For some reason a childhood memory has been playing on my mind this week. I'm not sure where it's popped up from or why, but it is maybe indicative of something.
It's not particularly amusing or even interesting, but it obviously made an impact on me because I remember it all very clearly.
I was never very good at sports as a child (you probably won't be surprised to hear), nor was I very interested. But at about the age of 9 or 10, I became quite keen on cricket (I think, strange as it is to admit, probably because my older brother liked it and was good at it, which makes me realise that I must have looked up to him, despite the poundings he regularly gave me!) and despite not being any good at it I decided to go along for the trials for the school team.
I can clearly remember being disappointed with my performance in the nets. I neither batted, nor bowled well, but in hindsight I can see that I was, at least trying very hard and was enthusiastic. The fact I'd never tried to be in a school team before is testimony to this.
At the end of the session, Mr Morris the games teacher read through all our names, indicating whether we'd made it into the squad or not. "Kevin Jones, you're in. Phillip Fry, not this year..." and so on.
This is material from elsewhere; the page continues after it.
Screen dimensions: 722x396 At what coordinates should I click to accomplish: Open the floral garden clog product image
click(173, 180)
When he got to me he said "Richard Herring.... just on the border." I took this to mean that I had just missed out. That Mr Morris had seen how keen I was to play and was trying to cushion my disappointment by telling me that I hadn't quite made the grade. I wasn't surprised. I'd played really badly and knew that I could do better.
We were allowed to stay on and play after the trial was over, and I was so desperate to be a part of the squad I even went up to Mr Morris and said, "If we play really well now, might that affect your decision?"
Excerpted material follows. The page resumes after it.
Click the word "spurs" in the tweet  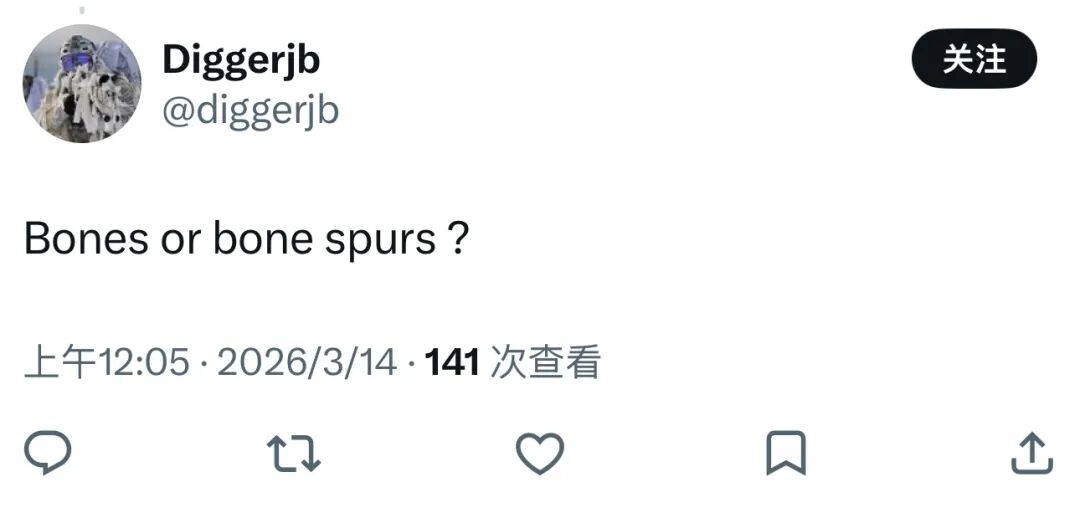pyautogui.click(x=385, y=243)
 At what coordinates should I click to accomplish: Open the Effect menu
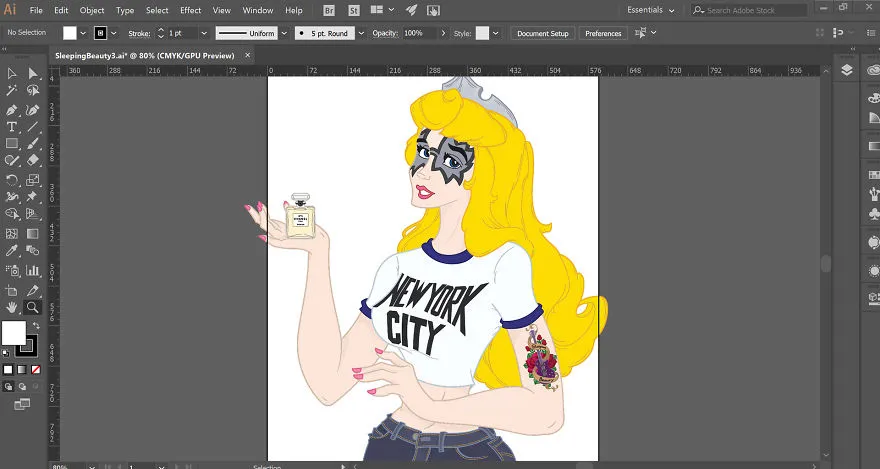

I remember him looking a bit confused, but telling me it wouldn't. I was heart-broken. I was not to be one of the lucky ones invited along to the training session later in the week.
A few days later, after school, I was waiting for my mum by her car (she was teaching at the school at the time. I have the unusual distinction of having been taught by both my parents - explains a lot, I think). Mr Morris saw me and approached me purposefully.
"Where were you at practice, yesterday," he asked.
I was confused, "Er, I forgot," I lied, for some reason. I hadn't turned up because he told me I was just on the border, and thus not in the team. He continued with the disappointment in his voice very clear, "If you want to be in the school team then you have to turn up to the practice. You have to take it seriously."
I apologised and immediately realised that when Mr Morris had said I was on the border, he'd meant that I was on the border and in, rather than I had assumed on the border and out.
In hindsight I can see that he was doubly disappointed, because he had only included me in the squad because of my enthusiasm and because I'd never tried to be in a team before. But I had thrown his magnanimous gesture back in his face and not even bothered to show up.
It's weird that I didn't feel able to explain the misunderstanding. That I lied about having forgotten to cover my embarrassment. In fact I never tried out for the team again, despite the fact that in the next couple of years I would become a half decent wicket-keeper and performed extremely well in an inter-house cricket tournament in my last year at middle school (we had houses, like in Hogwarts, though named after hills rather than fictional magicians, but it wasn't a posh school. I was in Blackdown).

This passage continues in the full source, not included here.